The court of appeals also agrees that any error in this case was harmless, for two reasons:

  • D.J.W. involved a challenge to the sufficiency of the evidence, and that context was “critical” to D.J.W.‘s reasoning because the requirement was imposed to help ensure the “soundness” of the circuit court’s decision and take the “guesswork” out of appellate review of the sufficiency of the evidence. In the absence of a sufficiency challenge, it can’t be argued the circuit court’s failure to refer to the specific standard contributed to the outcome or affected Kayla’s rights. (¶¶36-37, (citing D.J.W., 391 Wis. 2d 231, ¶¶43-45)).
  • The record in this case clearly shows the circuit court applied § 51.20(1)(a)2.d. and the evidence provides ample support for a finding of dangerousness under that standard. (¶¶38-42).

How much does this decision matter? It’s not published (or publishable), so it’s not binding, though it is citable for persuasive value. § 809.23(1)(b)4. and (3)(b). Yet it’s not clear this issue will come up very often in the future. The extension hearing in this case was in July 2020 (¶5), shortly after D.J.W. was issued (April 2020). There were a flurry of appeals based on D.J.W. errors in commitment hearings conducted in the several months following D.J.W., presumably because it took some time for the decision’s requirement to fully percolate through the trial court system. But since D.J.W. the mandatory circuit court form recommitment order has been changed to require the circuit court to specify a standard of dangerousness that the person will satisfy if treatment is withdrawn. So if circuit courts use the form (as they’re supposed to under § 807.001(1)), the incidence of D.J.W. errors should be vanishingly small and there’ll be little to no need to decide whether such an error was harmless in a particular case.

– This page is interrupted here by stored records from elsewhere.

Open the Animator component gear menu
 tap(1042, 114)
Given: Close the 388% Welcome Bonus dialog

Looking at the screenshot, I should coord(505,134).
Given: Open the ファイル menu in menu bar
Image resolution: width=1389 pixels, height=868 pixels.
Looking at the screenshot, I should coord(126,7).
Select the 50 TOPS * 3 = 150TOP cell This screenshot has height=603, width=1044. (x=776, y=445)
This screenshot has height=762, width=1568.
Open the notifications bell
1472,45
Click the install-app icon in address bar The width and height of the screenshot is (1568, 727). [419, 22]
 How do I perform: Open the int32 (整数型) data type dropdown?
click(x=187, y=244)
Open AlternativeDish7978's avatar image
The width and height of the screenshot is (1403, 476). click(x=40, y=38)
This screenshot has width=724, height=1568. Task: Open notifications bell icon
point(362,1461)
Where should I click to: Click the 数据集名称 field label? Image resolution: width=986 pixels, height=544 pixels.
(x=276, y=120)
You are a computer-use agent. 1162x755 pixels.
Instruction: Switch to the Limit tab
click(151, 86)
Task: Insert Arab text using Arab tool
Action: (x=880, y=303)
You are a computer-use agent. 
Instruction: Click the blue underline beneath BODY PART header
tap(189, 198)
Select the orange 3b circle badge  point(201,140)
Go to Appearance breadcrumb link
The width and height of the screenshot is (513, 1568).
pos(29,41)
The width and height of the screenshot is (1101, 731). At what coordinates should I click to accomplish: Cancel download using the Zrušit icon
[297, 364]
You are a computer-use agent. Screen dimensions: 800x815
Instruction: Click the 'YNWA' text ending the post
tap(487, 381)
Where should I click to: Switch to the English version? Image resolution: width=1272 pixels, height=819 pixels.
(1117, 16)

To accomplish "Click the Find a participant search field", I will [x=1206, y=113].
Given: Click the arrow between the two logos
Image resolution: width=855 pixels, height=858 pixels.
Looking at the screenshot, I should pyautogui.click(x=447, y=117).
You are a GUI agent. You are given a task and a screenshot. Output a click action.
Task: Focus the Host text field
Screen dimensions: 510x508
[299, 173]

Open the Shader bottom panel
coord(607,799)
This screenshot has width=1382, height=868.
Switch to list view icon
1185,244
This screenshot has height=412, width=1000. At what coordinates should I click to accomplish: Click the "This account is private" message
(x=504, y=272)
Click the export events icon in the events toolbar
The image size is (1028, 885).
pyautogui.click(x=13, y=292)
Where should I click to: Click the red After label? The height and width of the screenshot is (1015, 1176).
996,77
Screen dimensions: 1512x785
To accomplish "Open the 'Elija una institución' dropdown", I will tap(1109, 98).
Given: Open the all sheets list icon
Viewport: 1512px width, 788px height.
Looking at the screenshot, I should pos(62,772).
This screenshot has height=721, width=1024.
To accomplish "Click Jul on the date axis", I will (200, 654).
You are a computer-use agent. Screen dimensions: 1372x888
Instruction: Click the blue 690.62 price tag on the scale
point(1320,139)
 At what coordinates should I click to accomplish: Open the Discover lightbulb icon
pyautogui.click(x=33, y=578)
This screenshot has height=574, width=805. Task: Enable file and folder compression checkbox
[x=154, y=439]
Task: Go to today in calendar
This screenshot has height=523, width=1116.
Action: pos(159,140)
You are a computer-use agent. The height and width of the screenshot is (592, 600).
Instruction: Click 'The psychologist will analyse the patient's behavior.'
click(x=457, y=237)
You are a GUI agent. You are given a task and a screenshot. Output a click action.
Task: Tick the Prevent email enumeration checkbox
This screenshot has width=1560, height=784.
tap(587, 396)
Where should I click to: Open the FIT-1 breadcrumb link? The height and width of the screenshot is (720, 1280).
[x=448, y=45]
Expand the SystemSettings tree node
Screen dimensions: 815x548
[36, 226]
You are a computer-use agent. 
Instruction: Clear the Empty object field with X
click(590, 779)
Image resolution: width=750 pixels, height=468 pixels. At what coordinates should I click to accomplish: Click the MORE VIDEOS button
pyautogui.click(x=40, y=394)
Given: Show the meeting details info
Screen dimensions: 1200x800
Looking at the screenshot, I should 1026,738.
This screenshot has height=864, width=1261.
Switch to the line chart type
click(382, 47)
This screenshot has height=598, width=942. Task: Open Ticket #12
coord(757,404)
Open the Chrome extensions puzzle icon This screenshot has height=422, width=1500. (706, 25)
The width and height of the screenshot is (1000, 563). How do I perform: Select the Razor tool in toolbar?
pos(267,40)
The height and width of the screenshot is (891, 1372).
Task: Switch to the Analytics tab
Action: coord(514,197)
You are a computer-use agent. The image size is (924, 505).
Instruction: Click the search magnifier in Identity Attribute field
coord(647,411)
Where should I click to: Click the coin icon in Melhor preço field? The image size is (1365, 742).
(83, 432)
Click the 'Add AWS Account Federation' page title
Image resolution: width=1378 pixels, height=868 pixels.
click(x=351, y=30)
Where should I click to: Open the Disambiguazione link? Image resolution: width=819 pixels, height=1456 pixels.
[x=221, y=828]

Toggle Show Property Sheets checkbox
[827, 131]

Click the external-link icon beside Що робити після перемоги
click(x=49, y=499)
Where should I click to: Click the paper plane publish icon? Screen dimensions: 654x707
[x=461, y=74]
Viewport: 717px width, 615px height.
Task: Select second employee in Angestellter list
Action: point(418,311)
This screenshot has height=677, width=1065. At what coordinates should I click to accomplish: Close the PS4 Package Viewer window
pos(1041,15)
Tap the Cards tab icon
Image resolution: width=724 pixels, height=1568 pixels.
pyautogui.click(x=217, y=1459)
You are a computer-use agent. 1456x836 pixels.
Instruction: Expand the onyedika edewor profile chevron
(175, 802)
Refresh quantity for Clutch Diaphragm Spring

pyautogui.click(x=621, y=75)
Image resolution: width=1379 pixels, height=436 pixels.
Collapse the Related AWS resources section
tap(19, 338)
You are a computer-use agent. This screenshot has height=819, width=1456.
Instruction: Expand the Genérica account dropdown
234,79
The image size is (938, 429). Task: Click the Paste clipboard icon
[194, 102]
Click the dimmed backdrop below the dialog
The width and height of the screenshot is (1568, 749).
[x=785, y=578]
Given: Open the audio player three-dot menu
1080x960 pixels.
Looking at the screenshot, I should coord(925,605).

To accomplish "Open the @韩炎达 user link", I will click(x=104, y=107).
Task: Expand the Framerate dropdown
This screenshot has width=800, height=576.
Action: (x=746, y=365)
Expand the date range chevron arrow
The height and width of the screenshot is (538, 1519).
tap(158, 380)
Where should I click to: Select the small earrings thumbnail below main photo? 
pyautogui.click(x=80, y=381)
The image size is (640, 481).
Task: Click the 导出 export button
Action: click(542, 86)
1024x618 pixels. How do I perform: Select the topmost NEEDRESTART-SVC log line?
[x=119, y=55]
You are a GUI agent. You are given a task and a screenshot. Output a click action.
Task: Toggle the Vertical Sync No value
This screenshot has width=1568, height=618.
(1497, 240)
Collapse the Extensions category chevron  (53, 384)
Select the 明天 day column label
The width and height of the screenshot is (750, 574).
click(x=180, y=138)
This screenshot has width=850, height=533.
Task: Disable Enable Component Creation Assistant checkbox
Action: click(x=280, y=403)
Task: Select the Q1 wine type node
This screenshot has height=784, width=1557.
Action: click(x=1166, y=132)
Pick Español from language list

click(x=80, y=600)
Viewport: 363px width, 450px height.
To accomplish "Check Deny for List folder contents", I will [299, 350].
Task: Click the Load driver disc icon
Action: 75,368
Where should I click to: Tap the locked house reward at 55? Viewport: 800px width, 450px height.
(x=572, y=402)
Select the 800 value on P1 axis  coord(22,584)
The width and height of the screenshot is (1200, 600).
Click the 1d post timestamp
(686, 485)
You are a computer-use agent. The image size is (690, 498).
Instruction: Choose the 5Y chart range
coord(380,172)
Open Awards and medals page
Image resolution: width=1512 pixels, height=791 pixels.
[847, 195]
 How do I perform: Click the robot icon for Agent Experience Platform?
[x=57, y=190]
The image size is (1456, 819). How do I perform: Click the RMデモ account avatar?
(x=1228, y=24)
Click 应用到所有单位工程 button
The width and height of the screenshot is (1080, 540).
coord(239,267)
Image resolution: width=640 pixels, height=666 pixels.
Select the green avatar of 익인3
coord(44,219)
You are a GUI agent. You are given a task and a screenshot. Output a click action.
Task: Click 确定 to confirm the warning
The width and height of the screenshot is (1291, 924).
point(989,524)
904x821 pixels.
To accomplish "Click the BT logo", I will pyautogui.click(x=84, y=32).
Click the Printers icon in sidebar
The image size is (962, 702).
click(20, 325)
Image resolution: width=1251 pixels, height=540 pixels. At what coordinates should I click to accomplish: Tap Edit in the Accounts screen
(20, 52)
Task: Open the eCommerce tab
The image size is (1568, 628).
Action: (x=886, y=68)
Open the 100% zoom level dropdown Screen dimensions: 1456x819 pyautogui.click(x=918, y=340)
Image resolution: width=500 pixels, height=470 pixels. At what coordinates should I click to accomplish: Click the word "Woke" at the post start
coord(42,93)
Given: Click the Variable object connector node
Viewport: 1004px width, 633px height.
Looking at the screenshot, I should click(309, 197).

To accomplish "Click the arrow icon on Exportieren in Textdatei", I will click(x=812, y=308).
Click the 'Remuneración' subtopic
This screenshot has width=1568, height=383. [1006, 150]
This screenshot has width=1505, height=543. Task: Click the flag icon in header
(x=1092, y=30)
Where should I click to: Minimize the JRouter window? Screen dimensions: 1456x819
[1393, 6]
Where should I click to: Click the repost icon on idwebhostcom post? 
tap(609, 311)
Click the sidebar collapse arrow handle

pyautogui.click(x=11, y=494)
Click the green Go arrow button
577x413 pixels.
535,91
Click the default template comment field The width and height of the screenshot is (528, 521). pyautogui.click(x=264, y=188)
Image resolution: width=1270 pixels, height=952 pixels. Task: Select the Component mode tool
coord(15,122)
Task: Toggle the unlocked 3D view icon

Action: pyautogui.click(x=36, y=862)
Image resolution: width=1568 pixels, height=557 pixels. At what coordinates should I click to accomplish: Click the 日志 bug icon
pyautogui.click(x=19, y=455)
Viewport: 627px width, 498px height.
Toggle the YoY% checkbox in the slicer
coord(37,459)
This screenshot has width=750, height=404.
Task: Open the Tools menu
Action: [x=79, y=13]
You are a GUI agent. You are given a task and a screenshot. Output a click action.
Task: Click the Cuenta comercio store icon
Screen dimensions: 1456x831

Sharp-eyed readers might also be asking why, if this is an appeal about a 12-month extension order (¶19) issued in July 2020, the case isn’t moot. The answer to that is provided by another recent supreme court decision, Sauk County v. S.A.M., 2022 WI 46, which held an appeal from an expired commitment order isn’t moot because of the continuing collateral consequences of liability for the cost of care and the commitment order’s firearms ban. (¶¶20-24).